If you're a scientist, your job is ostensibly to uncover the truth about your field of study, so I think being uninterested in the truth of the papers you cite is at least a little bit malicious.

Why would code/English or low-abstraction/high-abstraction simplicity or brevity correspond?

Uhh, I don't follow this. Could you explain or link to an explanation please?

Intuitive explanation: Say it takes X bits to specify a human, and that the human knows how to correctly predict whatever sequence we're applying SI to. SI has to find the human among the other 2^X programs of length X. Say SI is trying to predict the next bit. There will be some fraction of those 2^X programs that predict it will be 0, and some fraction predicting 1. There fractions define SI's probabilities for what the next bit will be. Imagine the next bit will be 0. Then SI is predicting badly if greater than half of those programs predict a 1. But then, all those programs will be eliminated in the update phase. Clearly, this can happen at most X times before most of the weight of SI is on the human hypothesis(or a hypothesis that's just as good at predicting the sequence in question)

The above is a sketch, not quite how SI really works. Rigorous bounds can be found here, in particular the bottom of page 979("we observe that Theorem 2 implies the number of errors of the universal predictor is finite if the number of errors of the informed prior is finite..."). In the case where the number of errors is not finite, the universal and informed prior still have the same asymptotic rate of growth of error (error of universal prior is in big-O class of error of informed prior)

I don't think this is true. I do agree some conclusions would be converged on by both systems (SI and humans), but I don't think simplicity needs to be one of them.

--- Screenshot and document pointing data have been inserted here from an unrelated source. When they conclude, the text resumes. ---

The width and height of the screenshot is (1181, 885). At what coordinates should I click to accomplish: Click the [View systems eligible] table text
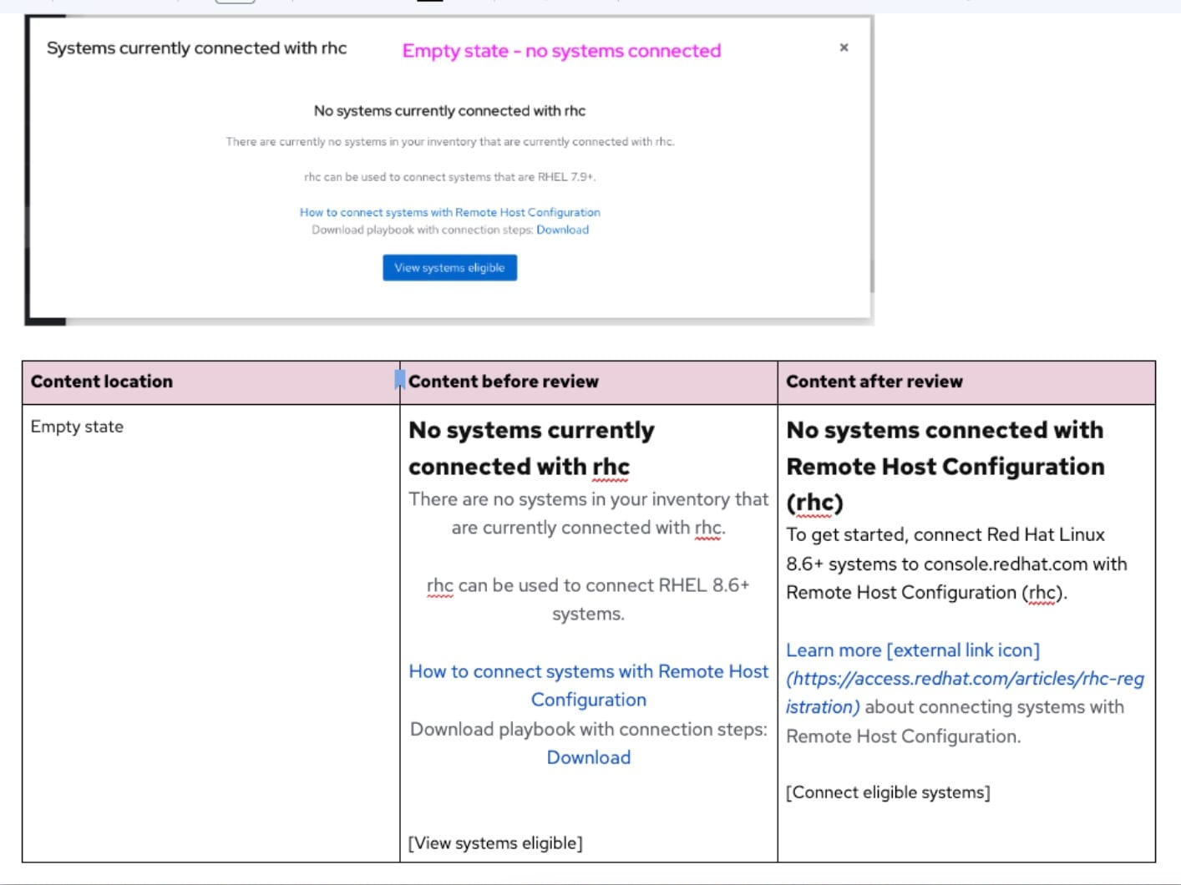click(x=495, y=843)
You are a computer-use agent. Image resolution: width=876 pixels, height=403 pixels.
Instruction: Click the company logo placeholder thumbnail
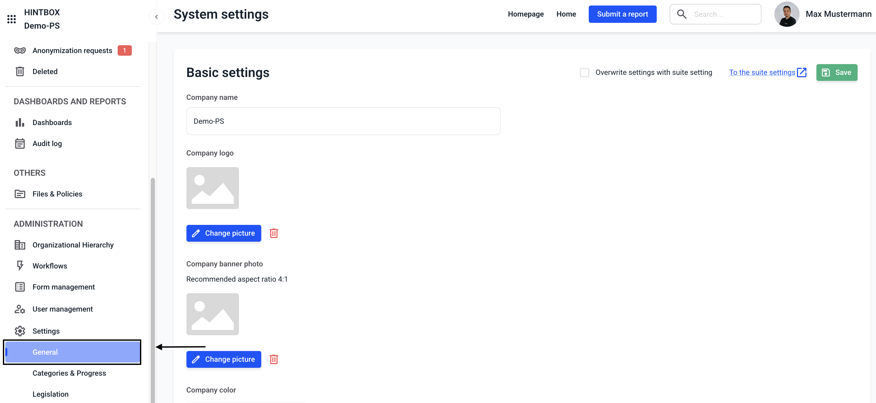[213, 188]
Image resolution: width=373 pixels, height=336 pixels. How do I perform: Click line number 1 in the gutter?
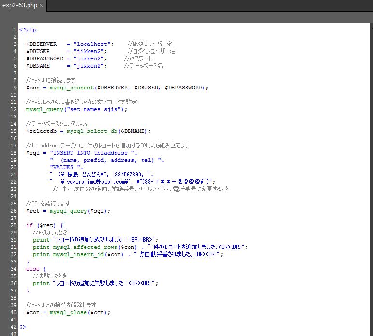pos(14,29)
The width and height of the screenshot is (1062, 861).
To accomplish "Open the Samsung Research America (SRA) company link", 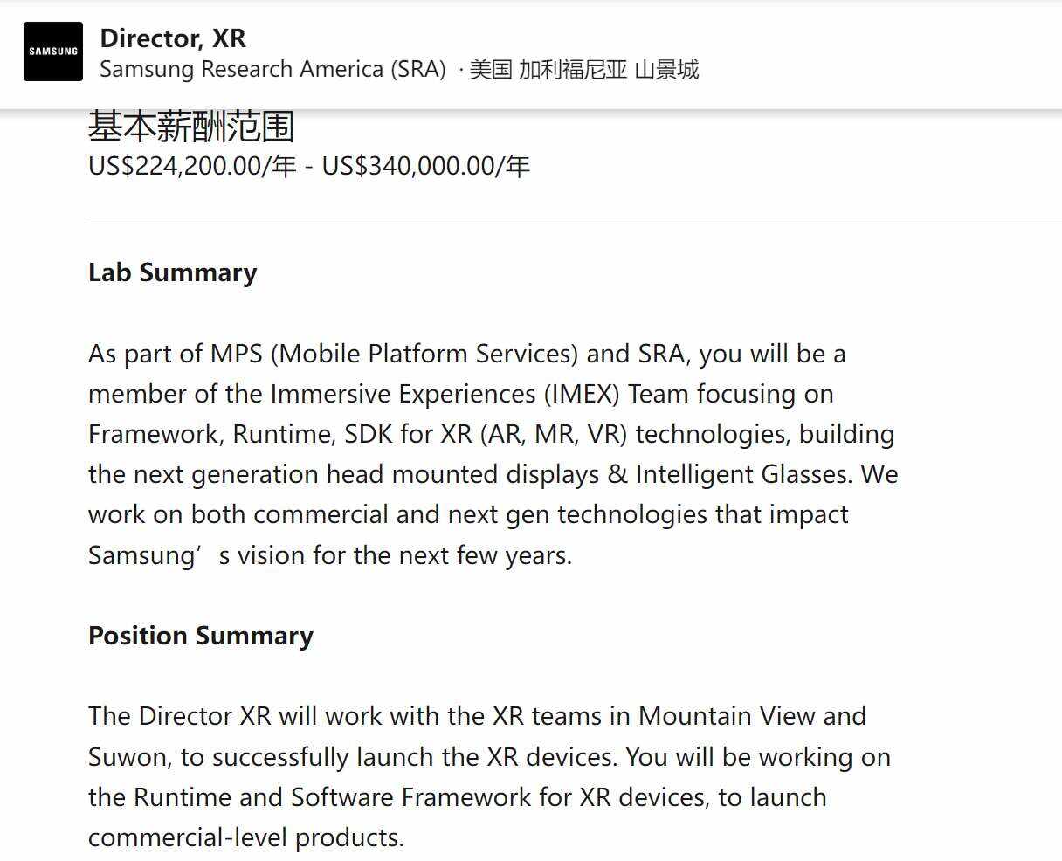I will [272, 70].
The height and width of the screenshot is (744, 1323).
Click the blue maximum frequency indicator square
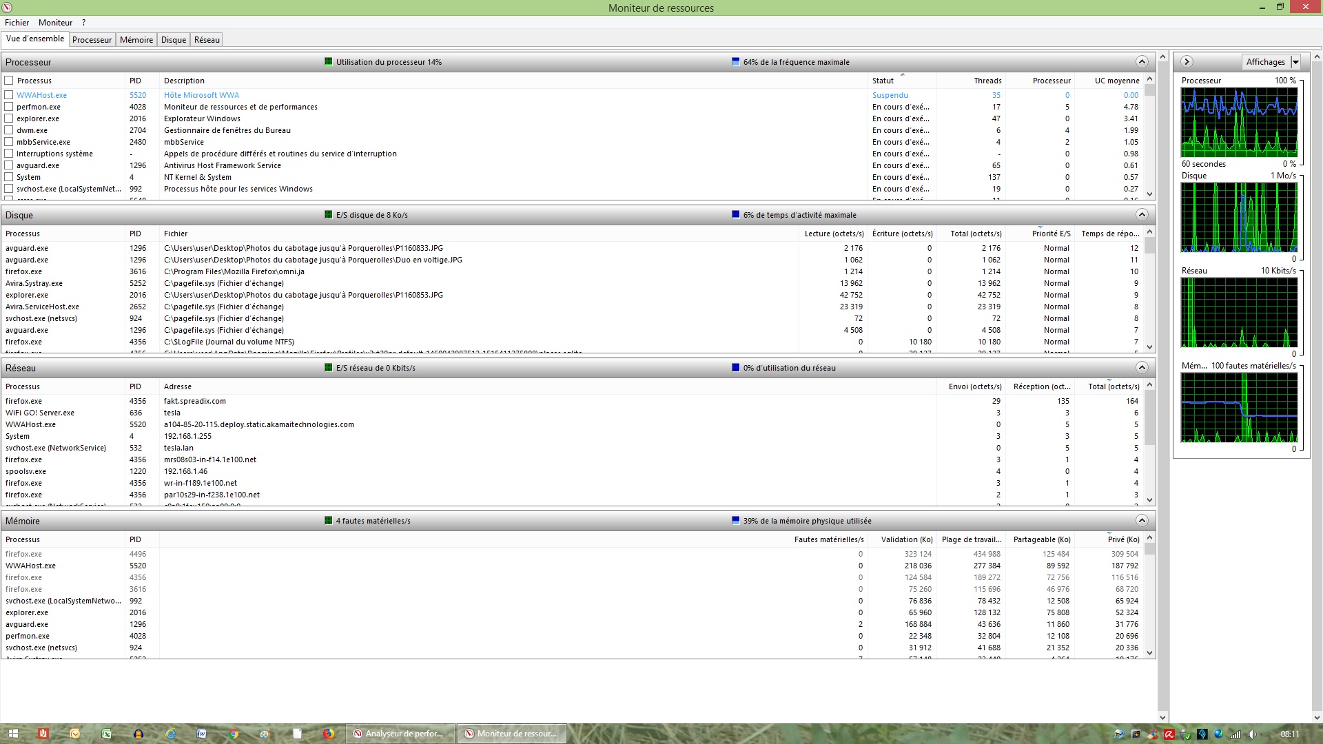click(x=735, y=62)
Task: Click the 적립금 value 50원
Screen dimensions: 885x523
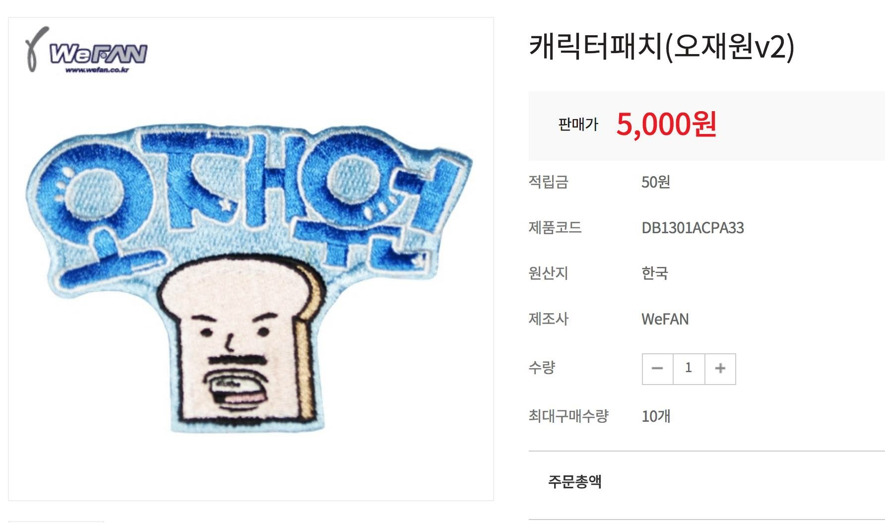Action: [x=655, y=182]
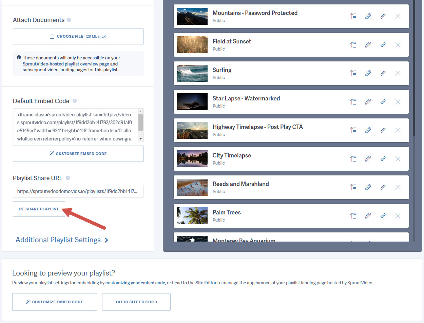424x323 pixels.
Task: Click Choose File upload button
Action: click(x=78, y=36)
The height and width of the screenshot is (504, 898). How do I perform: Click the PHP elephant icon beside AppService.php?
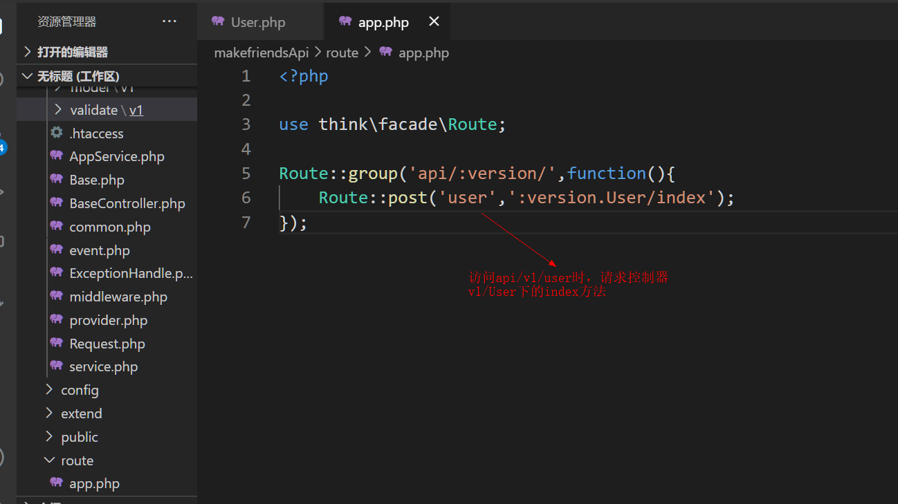(57, 156)
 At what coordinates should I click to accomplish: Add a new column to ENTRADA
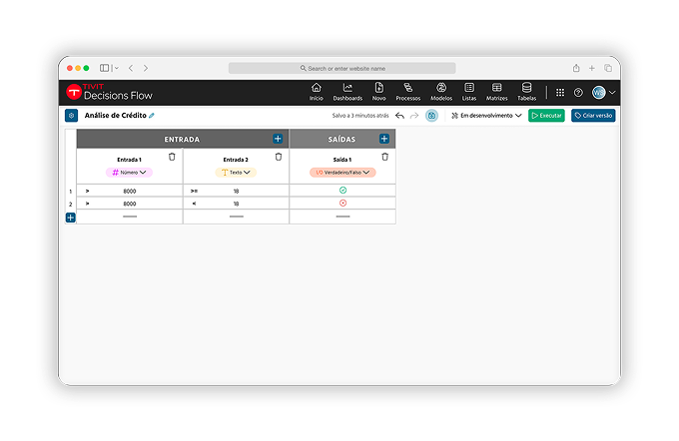(x=278, y=139)
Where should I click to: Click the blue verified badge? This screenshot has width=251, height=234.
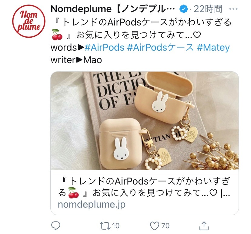(x=184, y=9)
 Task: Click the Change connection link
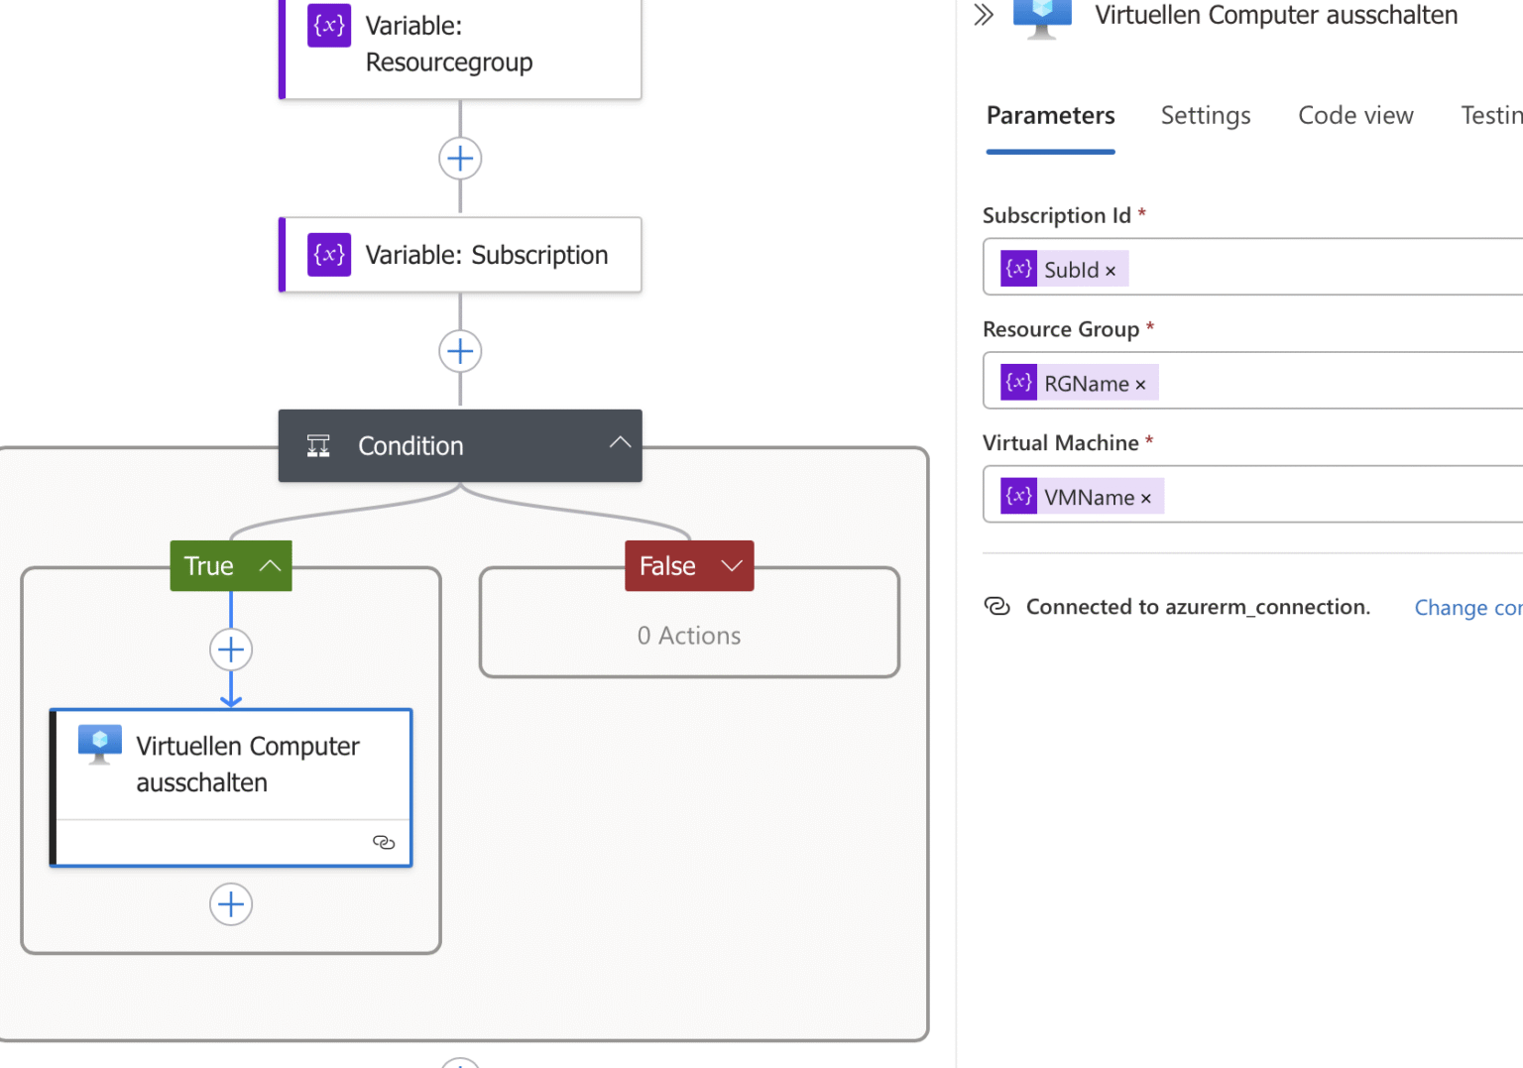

When I say the 'sense of simplicity of SI', I use 'simple program' to mean the programs that SI gives the highest weight to in its predictions(these will by definition be the shortest programs that haven't been ruled out by data). The above results imply that, if humans use their own sense of simplicity to predict things, and their predictions do well at a given task, SI will be able to learn their sense of simplicity after a bounded number of errors.

How would you ask multiple questions? Practically, you'd save the state and load that state in a new SI machine (or whatever). This means the data is part of the program.

I think you can input multiple questions by just feeding a sequence of question/answer pairs. Actually getting SI to act like a question-answering oracle is going to involve various implementation details. The above arguments are just meant to establish that SI won't do much worse than humans at sequence prediction(of any type) -- so, to the extent that we use simplicity to attempt to predict things, SI will "learn" that sense after at most a finite number of mistakes(in particular, it won't do any *worse* than 'human-SI', hypotheses ranked by the shortness of their English description, then fed to a human predictor)

Why would code/English or low-abstraction/high-abstraction simplicity or brevity correspond?
I read it as: "why would stuff the simplicity an idea had in one form (code) necessarily correspond to simplicity when it is in another form (english)? or more generally: why would the complexity of an idea stay roughly the same when the idea is expressed through different abstraction layers?"

I think that the argument about emulating one Turing machine with another is the best you're going to get in full generality. You're right that we have no guarantee that the explanation that looks simplest to a human will also look the simplest to a newly-initialized SI, because the 'constant factor' needed to specify that human could be very large.

I do think it's meaningful that there is at most a constant difference between different versions of Solomonoff induction(including "human-SI"). This is because of what happens as the two versions update on incoming data: they will necessarily converge in their predictions, differing at most on a constant number of predictions.

So while SI and humans might have very different notions of simplicity at first, they will eventually come to have the same notion, after they see enough data from the world. If an emulation of a human takes X bits to specify, it means a human can beat SI at binary predictions at most X times(roughly) on a given task before SI wises up. For domains with lots of data, such as sensory prediction, this means you should expect SI to converge to giving answers as good as humans relatively quickly, even if the overhead is quite large*.

Our estimates for the data requirements to store a mind are like 10^20 bits

The quantity that matters is how many bits it takes to specify the mind, not store it(storage is free for SI just like computation time). For the human brain this shouldn't be too much more than the length of the human genome, about 3.3 GB. Of course, getting your human brain to understand English and have common sense could take a lot more than that.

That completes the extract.